— Sayfa Metni —
###
İşçilerden Emel Candemir, “Domates fidesi ekiyoruz. Şartlar zor. Halimizi görüyorsunuz. Çiftçiye destek yok” dedi.
Tarla sahibi Çevriye Çetin, “Nisan ayının ilk haftasından itibaren domates fidanı dikmeye başlıyoruz. Nisan ayının sonuna kadar bu ekim işi sürer. Ağustos’ta başlar toplanmaya. Her yönden sıkıntımız var. Her şeye zam bir çiftçiye yok. Mazot almış başını gitmiş, gübre desen almış başını gitmiş. Önceden elektrik paraları mahsul sonrası alınırdı. Şimdi ise her ay elektrik paraları alınıyor. Para var mı yok. Al bankadan mahsul sonrası öde. Elde var sıfır. Önceden dışarıdan işçi getiriyorduk. Şimdi virüs nedeniyle işçiler gelemiyorlar. Mecbur köye 100 deseler 100 vereceğiz. Gelseler bizim için daha iyi olur. O zaman onlar geldiğinde ziraat odasının belirlediği bir fiyat oluyor. Ama böyle olunca Ziraat Odası buna karışamıyor” dedi.
İşçi olmadığı için yevmiyelerin biraz yüksek olduğunu belirten Zeki Türetken, işçi geldiğinde herkesin rahatlayacağını söyledi. Çiftçilerin çok yıprandığını ifade eden Türetken, Cumhurbaşkanı Erdoğan’a seslenerek destek istedi.
Hayırlısıyla ekime başladıklarını belirten Alev Türetken, “10 dönümlük bir alanda ekim yapıyoruz. Geçen sene yaşanan virüs nedeniyle pek domates alamadık. Bu sena domates tam iyi olur derken, koronavirüs çıktı. Bakalım sene sonunda nasıl olacak, nasıl edeceğiz. Bağımız var, üzümler nasıl olacak onu düşünüyoruz. Eşimle oğlum gece hiç uyumuyor. Soğuk nedeniyle gece sabaha kadar bağda fıskiye yapıyorlar. Sigorta çok pahalı olduğu için sigorta yapamadık. Elektrik faturaları sezon sonundaydı, şimdi her ay isteniyor. Elimizde yok. Borçla çeviriyoruz. Eğer çiftçi bunu yapmazsa, ekmezse millet ne yiyecek. Mecbur yapmak zorundayız. Hayırlısıyla inşallah güzelce ürünlerimiz toplayıp satarız” diye konuştu.
Saruhanlı Ziraat Odası Başkanı Aydoğan Okur, Saruhanlı’nın üzümün başkenti olarak bilinmesine rağmen çiftçilik faaliyetlerinin geniş alanlarda yapıldığından domates, biber, kavun, karpuz, mısır gibi ekim alanlarının da geniş olduğunu açıkladı. Nisan ayıyla birlikte başlayan domates ve mısır ekiminin hızlı bir şekilde devam ettiğini ifade eden Okur, “Kemiklidere Mahallemiz ilçemizin en çalışkan mahallelerinden biridir. Öyle zor şartlarda bu ekimi yapıyorlar ki sulamayı bile 3-4 kilometre mesafeden su çekerek yani sondajlara boru döşeyerek sulamalarını yapıyorlar” dedi.
###
— Malzeme —
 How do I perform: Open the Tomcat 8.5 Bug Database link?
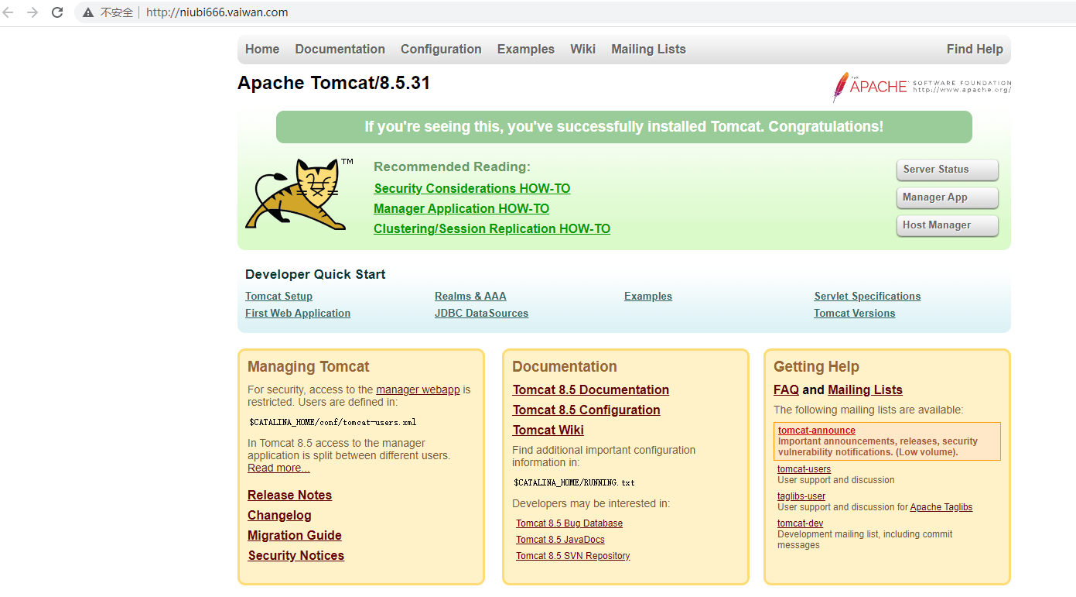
###
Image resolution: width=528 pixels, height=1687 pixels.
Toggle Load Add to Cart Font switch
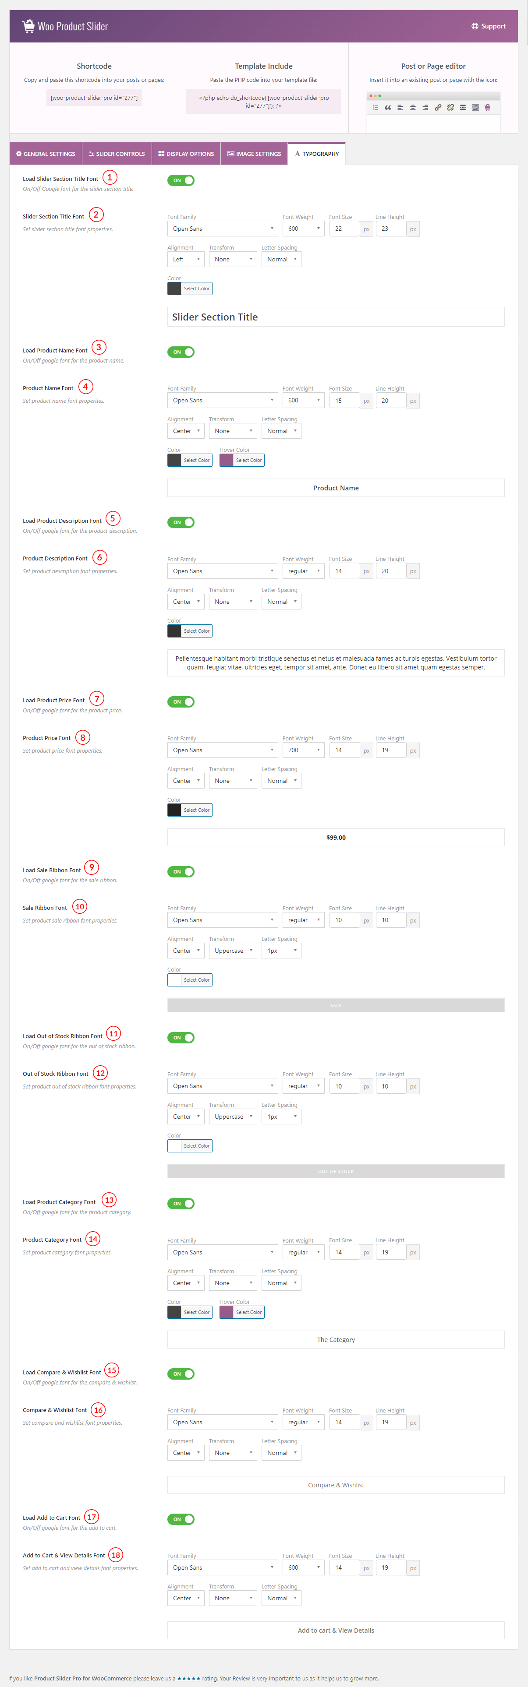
###
— Yapılacak İşler —
1/ Sayfa metninin “İşçi olmadığı için” ile başlayıp “seslenerek destek istedi.” ifadesine kadar süren bölümünü, “yevmiyelerin” ifadesini “gündeliklerin” ile değiştirerek yeniden yazınız.
2/ Sayfa metnine göre Aydoğan Okur'un, ekim alanları geniş olan ürünler arasında adını verdiği ürünleri sıralayınız.

— Görevlerin Yanıtları —
1/
İşçi olmadığı için gündeliklerin biraz yüksek olduğunu belirten Zeki Türetken, işçi geldiğinde herkesin rahatlayacağını söyledi. Çiftçilerin çok yıprandığını ifade eden Türetken, Cumhurbaşkanı Erdoğan’a seslenerek destek istedi.

2/ domates, biber, kavun, karpuz, mısır